Özgün İçerikYer Bilimleri

Türkiye Neden Deprem Ülkesi?

Yazan: Oğuzhan Çamcı

Düzenleyen: Ümit Sözbilir

Özet: Türkiye’nin üzerinde bulunduğu kara parçası jeolojik olarak 3 farklı levhanın bir araya gelmesi sonucu oluşmuştur. Türkiye’de meydana gelen tektonik aktiviteler levhaların hareketi sonucunda oluşmaktadır. Levhaların hareketleri sürekli olmasına karşın deprem üretecek duruma gelmeleri için yeterli stresin birikmesi gerekir. Levha hareketlerini kısıtlayan sürtünmeyi yenecek kadar stres biriktiğinde kırılma aniden olur ve depremler oluşur.
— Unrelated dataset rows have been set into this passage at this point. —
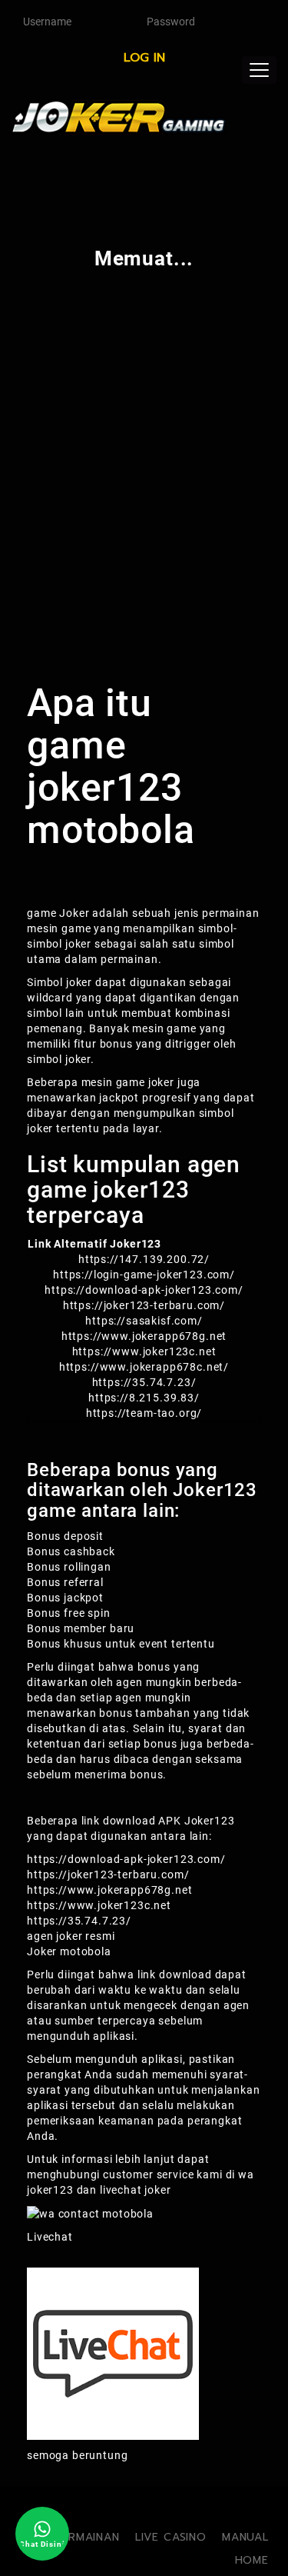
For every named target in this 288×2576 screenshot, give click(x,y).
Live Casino (171, 2537)
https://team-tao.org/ (144, 1413)
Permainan (87, 2537)
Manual (245, 2537)
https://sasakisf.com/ (144, 1321)
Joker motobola (69, 1951)
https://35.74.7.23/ (79, 1921)
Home (252, 2560)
Bildiğiniz üzere dünya katmanlardan oluşmaktadır. Katmanların en üstünde yer kabuğu bunun altında ise manto bulunmaktadır. Manto, kendi içerisinde 2’ye ayrılır: üst manto ve alt manto. Bunların arasındaki fark ise sıcaklık farkıdır. Alt mantonun sıcaklığı 5.000 °C’ye kadar ulaşabilmektedir. Üst mantoda ise bu değer 1.000 °C’dir. Alt mantoda ısınan eriyik yükselmeye başlar. Sıcaklığını kaybettikçe soğur, soğudukça yoğunlaşır ve tekrar derinliklere doğru hareket eder. Bu hareket konveksiyonel akım olarak adlandırılır (Şekil 1). Konveksiyonel akım yer kabuğunun hareket etmesine sebep olur ki bizi ilgilendiren kısım da burada başlamaktadır. Konveksiyonel akım sonucunda 3 tür hareket oluşur: yaklaşma, uzaklaşma ve yan yana kayma. Söz konusu hareketler yer kabuğunda levhaların oluşmasını tetikliyor. Oluşan levhalar biraz önce bahsettiğimiz konveksiyonel akım ile hareket ediyor bunların sonuçlarında ise dağ oluşumları, depremler, volkanik aktiviteler ve okyanus hendekleri oluşmaya başlıyor [1].

deprem
Şekil 1. Konveksiyonel akımlar

Depremler Nasıl Oluşuyor?

Konveksiyonel akım yer kabuğunda oluşan levhaları harekete geçiriyor diye bahsetmiştik. Hareket sonucunda levhaların hareket yönleri boyunca sürtünmeye maruz kalmaları bu hareketleri kısıtlamaktadır. Konveksiyonel akımlar levhaların hareket etmesini sağlamaktadır. Şayet hareket ettirmiyorsa bu durumda levhalar üzerinde sürtünmeden dolayı stres birikmektedir. Sürtünmeyi yenecek kadar kuvvet biriktiğinde ani bir kırılmayla o zamana kadar olması gereken hareket bir anda oluyor ve büyük bir güç ortaya çıkıyor. İşte bu zamanlarda depremler oluşuyor. Bu oluşumlar faylar boyunca oluşuyor ve her fayın kendine özel bir hareket şekli bulunuyor ki bunları da isimlendirme de kullanmaktayız. Bunlar: normal faylar, ters faylar ve yanal atımlı faylardır.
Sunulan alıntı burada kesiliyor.